I look in the mirror and can feel my impatience surge.
I should call and make an appointment with a professional and shell out however much it costs to procure a decent haircut. I should rely on the training of someone who makes their living framing faces and dying tresses and everything in between.
But I don’t.
Instead, I go the kitchen and I pull out a pair of scissors, usually reserved for construction paper or wrapping paper or ribbons for pathetic-looking bows.
Instead, I ignore the hundred other times I’ve decided to cut my own bangs. Times that ended in disaster, with uneven ends and strands cut too short and crooked lines.
Instead, I comb back my hair and I separate segments of brown and blonde and with a quick motion of an unsteady hand, chunks of hair hit the bottom of a disappointed sink.
I look into the mirror and can feel my cheeks flush. I should have called and made an appointment with a professional. My bangs are too short and the frame is all wrong and my face looks like it has gained twenty pounds, instantly.
I just refuse to learn.
I don’t know why I believed this particular attempt would be different than any of the others. I don’t know why I continue to try, allowing a sliver of doubtful possibility to overrule reason and logic and history.

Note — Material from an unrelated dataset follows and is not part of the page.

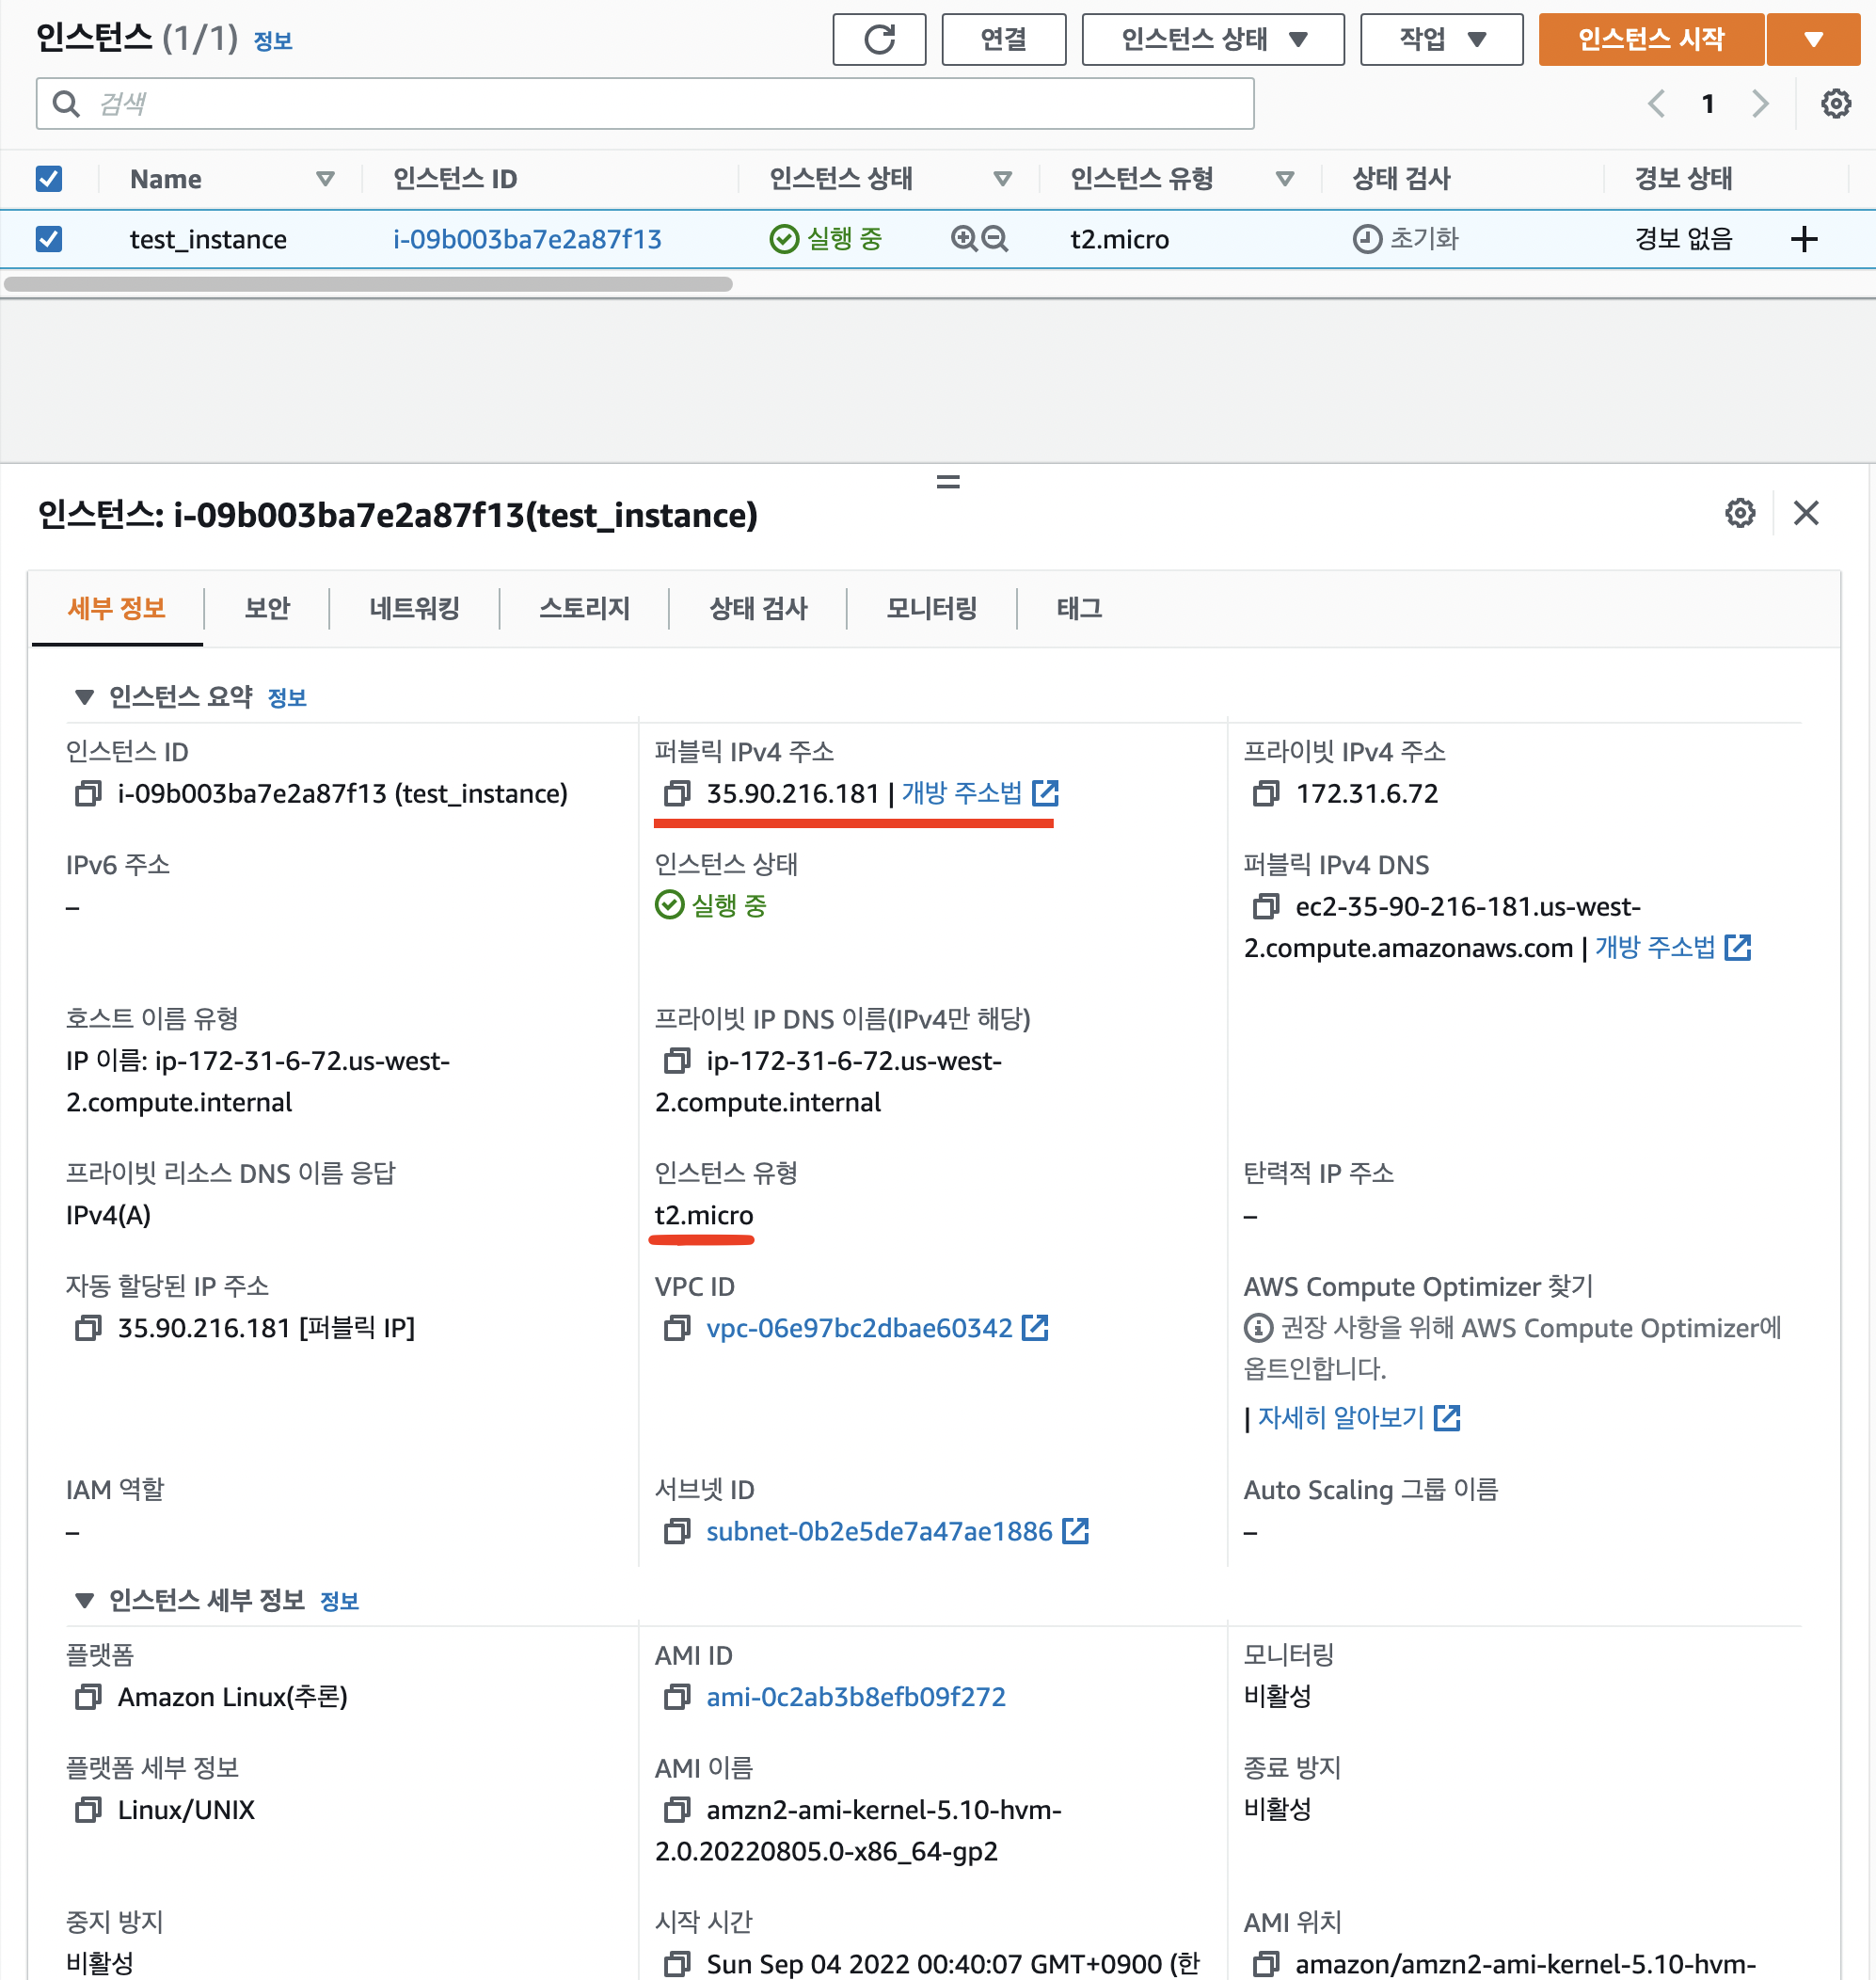Open subnet-0b2e5de7a47ae1886 link
The height and width of the screenshot is (1980, 1876).
[x=879, y=1531]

Then again, I’m not surprised.
It’s like the time my father sent messages on Christmas and New Years and my birthday.
I knew how they’d end: he’d ask that I let his other child know that he misses him and thinks of him and would love to talk to him.
I knew how they’d make me feel: useless and disposable and mediocre.
I knew he couldn’t or wouldn’t or just refused to change and regardless of promises made or hurtful words dressed in seemingly safe syllables, the broken relationship would never mend and we would never be close and he could never be supportive.
I knew I should’ve told him to never contact me again and I should’ve ignored future messages and I should’ve moved on, away from him and the pain he has caused.
Instead, I held out hope that time and old age and a plethora of regrets would push him toward the kind of transcendent change I see in films.
Instead, I looked for the positive in a sea of negative and ended up drowning.
Instead, I responded.
Instead, I was left alone in my embarrassment, feeling like the five-year-old girl who just wanted her father’s approval but received his harsh words and violent actions instead.
I just refuse to learn.
It’s like the time I befriended a woman who made me feel uncomfortable and unsure and afflicted.
I knew she had ulterior motives: she made conversations entirely about herself and asked for career details that aren’t otherwise shared and cared very little about me—as a woman or a companion or a person.
I knew she was trying to further her career by any means necessary, and a true friendship can’t be based on jealousy or resentment or a begrudging support that seems more self-serving than genuine.
I knew I should have distanced myself and protected myself and kept my emotions behind a cage of personality traits she didn’t own.
I knew the red flags I continued to notice were too glaring to be ignored.
Instead, I thought of the best friend I lost to adulthood and jealousy and thought, in some small way, I could make up for that destroyed friendship by creating an entirely new and potentially promising one.
Instead, I searched for a fictitious silver lining, not trusting instincts that screamed and rattled and shook my rib cage.
Instead, I called her a friend.
Instead, I was left alone in my embarrassment, feeling like the twenty-five-year-old girl who just wanted her best friend’s approval but received her judgement and resentment instead.
I just refuse to learn.
I look in the mirror and sigh. Just like the countless times before, my hair will grow and the regretful consequence of another ignored lesson won’t be as noticeable. In the meantime, I’ll hide out at home and ignore my father’s messages and make a conscious decision to listen to the pit in my stomach when it growls.
In the meantime, I’ll allow the simple hilarity of uneven strands to remind me that there’s power in admitting my inabilities. I am unable to adequately cut my own hair. I am unable to handle my father’s constant devastation. I am unable to be friends with everyone.
In the meantime, I’ll trust myself, even when that simple action seems counterproductive. I will remind myself that my knowledge isn’t pessimistic or callous, but earned through heartache and the repeated actions of others. I won’t doubt my screaming intuition, but instead listen to the echoes of a past that can prove to be meaningful—as long as I pay attention.
In the meantime, I’ll laugh at my stubborn willingness to somehow change what can’t be changed, and instead promise to put my time and effort and energy into the only entity I can control.